Daily Roundup / IDB Posts Losses, Banks Start Slashing Jobs

IDB Holding Corp lost NIS 20 million in the third quarter of 2012; Hapoalim and Leumi laying off hundreds of workers, while Indigo continues hiring.

IDB Holding posts loss for third quarter: IDB Holding Corp lost NIS 20 million in the third quarter of 2012, said the company at the top of Nochi Dankner's conglomerate. That compares with a loss of NIS 1.7 million a year ago. Its subsidiary IDB Development netted NIS 110 million in the third quarter, compared with losing NIS 1.7 billion in the corresponding quarter of 2011. For the first nine months of the year, IDB Holding's loss is NIS 973 million, compared with NIS 2.6 billion in the same period of the year before. IDB Holding has gross financial debt of NIS 6.1 billion and net debt of NIS 5.36 billion, excluding NIS 735 million cash. Its auditors have affixed a going-concern warning on its financial statements, but the board of directors claims the company can meet its liabilities despite the NIS 1.6 billion equity deficit (surplus liabilities over assets).
Hapoalim, Leumi start layoffs: Israel's two biggest banks have begun to slim their staffs. On the day Bank Hapoalim reported a 32% upswing in profit for the third quarter of 2012, it also issued hundreds of pink slips. The bank, which said it netted NIS 625 million in the quarter and NIS 1.9 billion from the start of the year, won't say how many it's firing, only that a number of technological projects have been completed and some "external workers" have been let go. "Most returned to the companies providing the services," the bank stated. TheMarker, however, has learned that 250 were fired from the technology department, of whom 100 are indeed returning to the manpower companies that sent them to Hapoalim. Leumi is also firing 250 veteran workers, after the new chief executive, Rakefet Russak-Aminoach, overturned her predecessor's decision to let go primarily new hirees without tenure. The workers being fired are getting enlarged compensation – around NIS 600,000 each, on average, well above what they are due under their employment terms.
In Kiryat Gat, Indigo hiring: At the other end of the rainbow, printing technology company Indigo expects to hire hundreds of people next year after having invested NIS 150 million in expanding capacity at its plant in Kiryat Gat. "Within five years we will double Indigo's production to $2 billion a year," vows its chief executive, Alon Bar-Shani, ahead of formally cutting the ribbon on the company's new ink production plant in the city. Bar-Shani declines to reveal Indigo Israel's sales figures but industry analysts think the company achieved revenues of around a billion dollars in 2012. By the way, the new ink plant actually commenced production weeks back, a year after the cornerstone ceremony. During the last year the company hired 200 for its Kiryat Gat operations, bringing its workforce to about 700; during the year to come Indigo expects to hire 300 more.

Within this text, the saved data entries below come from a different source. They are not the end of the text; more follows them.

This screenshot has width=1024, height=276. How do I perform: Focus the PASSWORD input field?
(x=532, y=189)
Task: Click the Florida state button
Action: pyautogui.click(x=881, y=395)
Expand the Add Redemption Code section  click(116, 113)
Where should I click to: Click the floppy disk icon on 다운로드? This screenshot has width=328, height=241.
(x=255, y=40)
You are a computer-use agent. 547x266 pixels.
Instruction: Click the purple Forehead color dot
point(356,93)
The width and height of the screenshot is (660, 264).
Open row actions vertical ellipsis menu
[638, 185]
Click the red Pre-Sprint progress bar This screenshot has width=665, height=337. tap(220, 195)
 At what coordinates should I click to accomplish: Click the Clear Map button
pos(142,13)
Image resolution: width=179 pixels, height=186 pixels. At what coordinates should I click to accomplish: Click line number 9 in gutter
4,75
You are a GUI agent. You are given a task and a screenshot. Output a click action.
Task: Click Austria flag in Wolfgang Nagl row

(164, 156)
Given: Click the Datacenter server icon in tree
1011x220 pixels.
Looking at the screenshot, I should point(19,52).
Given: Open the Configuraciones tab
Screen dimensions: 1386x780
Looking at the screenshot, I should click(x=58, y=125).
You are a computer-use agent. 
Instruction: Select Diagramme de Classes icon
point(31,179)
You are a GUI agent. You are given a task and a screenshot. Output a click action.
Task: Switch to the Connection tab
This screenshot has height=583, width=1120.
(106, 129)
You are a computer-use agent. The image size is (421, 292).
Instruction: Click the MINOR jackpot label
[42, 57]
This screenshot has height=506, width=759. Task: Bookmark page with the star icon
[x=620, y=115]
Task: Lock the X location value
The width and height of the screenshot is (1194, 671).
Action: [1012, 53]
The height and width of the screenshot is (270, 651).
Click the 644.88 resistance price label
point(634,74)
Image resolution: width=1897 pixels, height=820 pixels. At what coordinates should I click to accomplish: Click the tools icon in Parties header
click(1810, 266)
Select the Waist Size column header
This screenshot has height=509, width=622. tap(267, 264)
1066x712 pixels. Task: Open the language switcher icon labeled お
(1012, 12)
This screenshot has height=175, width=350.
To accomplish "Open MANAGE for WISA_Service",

HOT gearing up for huge financing move: Having decided to delist the HOT cable TV company from the Tel Aviv Stock Exchange by buying out the public's 31% holding, now the company's alphas are gearing up for a giant financing round in the United States. Acting through privately held companies, controlling shareholder Patrick Drahi hopes to raise $1.1 billion (about NIS 4.3 billion), if not more, through the private companies issuing premium bonds. Goldman Sachs will be handling the bonds placement. HOT will use some of the proceeds to repay NIS 1.9 billion to banks, mainly Hapoalim and Leumi.
Mazal tov, Hapoalim: Who can get enough of Bank Hapoalim stories? In case you haven't reached surfeit, Hapoalim said on Sunday that the international magazine The Banker named it "Bank of the Year" in Israel for 2012, again. The Banker, published by the Financial Times, lauded Bank Hapoalim (says Bank Hapoalim) for its "record impressive growth across all segments," as evinced by its growing profits and "trailblazing in the fields of mobile and online banking."
Teva ups investment in Rexahn: Teva Pharmaceutical Industries is investing $750,000 more in U.S. cancer drugs development company Rexahn Pharmaceuticals, further to the Israeli company's undertaking to put money into development of RX-3117, a proprietary anti-cancer treatment targeting solid tumors. Preclinical exploratory trials of RX-3117 that Rexahn announced in August found that the patent-protected drug is "bioavailable" when swallowed, which in English means that the stomach doesn't break it down to the point of inefficacy. An injected drug is considered 100% bioavailable, but when swallowed, a drug is liable to degrade.